A line qualifies if it holds the string "dimensions". Copy every qualifying line from the records.

> _GIVEN ENTRIES_:
□ □ □ □ □ □ □

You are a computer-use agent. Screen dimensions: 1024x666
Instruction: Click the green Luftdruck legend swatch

□ □ □ □ □ □ □

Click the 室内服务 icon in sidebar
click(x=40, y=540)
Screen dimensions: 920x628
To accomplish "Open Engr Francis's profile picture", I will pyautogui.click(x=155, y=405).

□ □ □ □ □ □ □

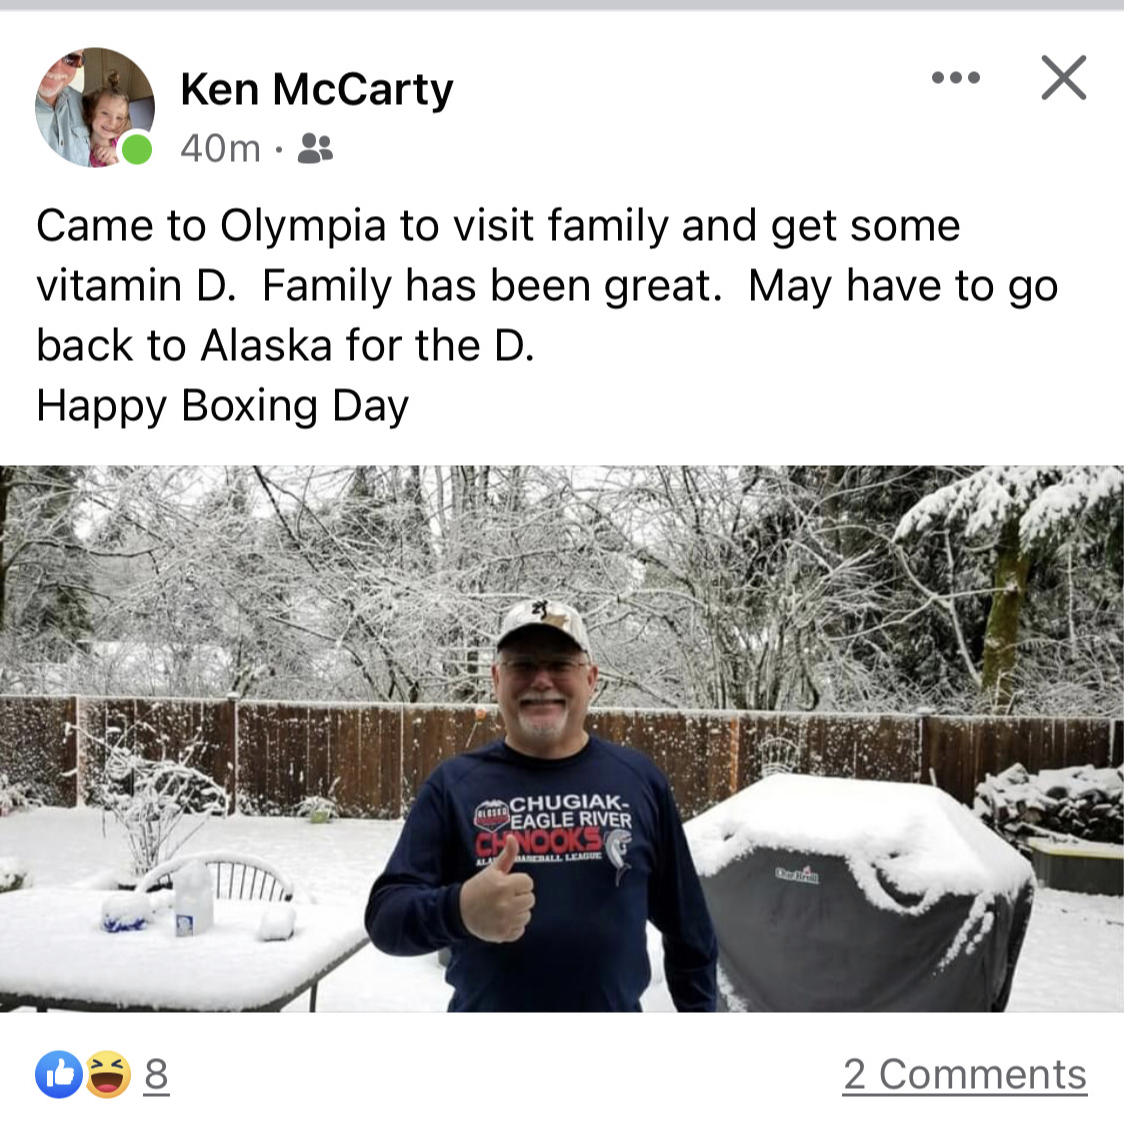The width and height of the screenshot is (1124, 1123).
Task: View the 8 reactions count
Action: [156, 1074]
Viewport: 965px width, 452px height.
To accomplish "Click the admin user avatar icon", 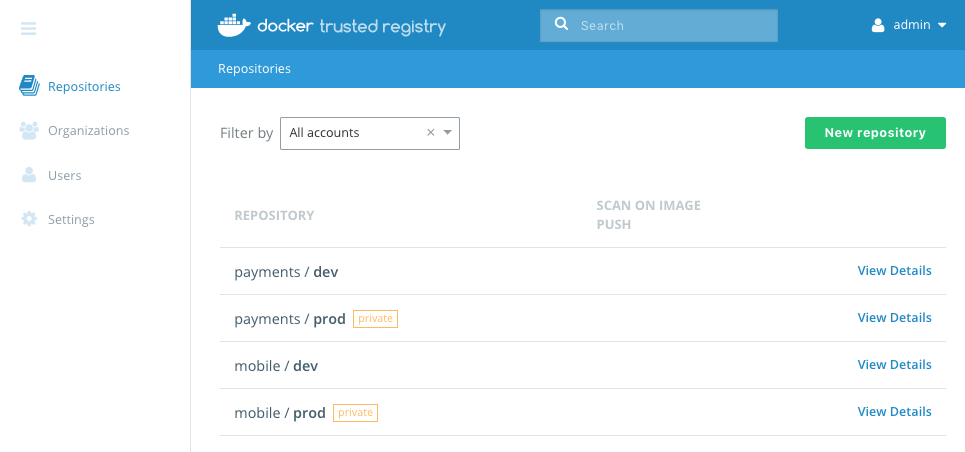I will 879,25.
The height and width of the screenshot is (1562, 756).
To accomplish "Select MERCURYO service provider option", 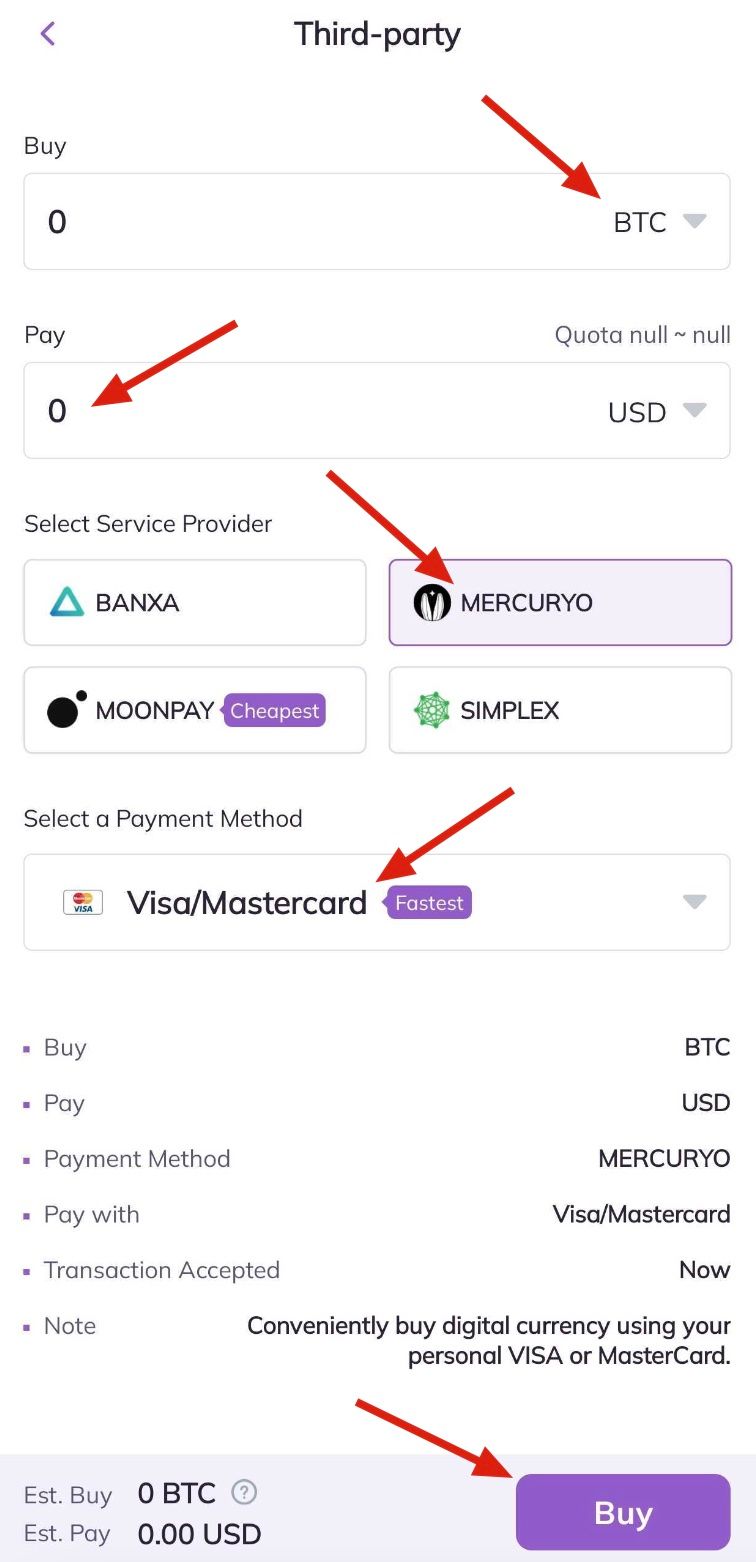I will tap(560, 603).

□ □ □ □ □ □ □

> _COMPLETED EXERCISE_:
You are a computer-use agent. Screen dimensions: 1024x666
Screen dimensions: 920x628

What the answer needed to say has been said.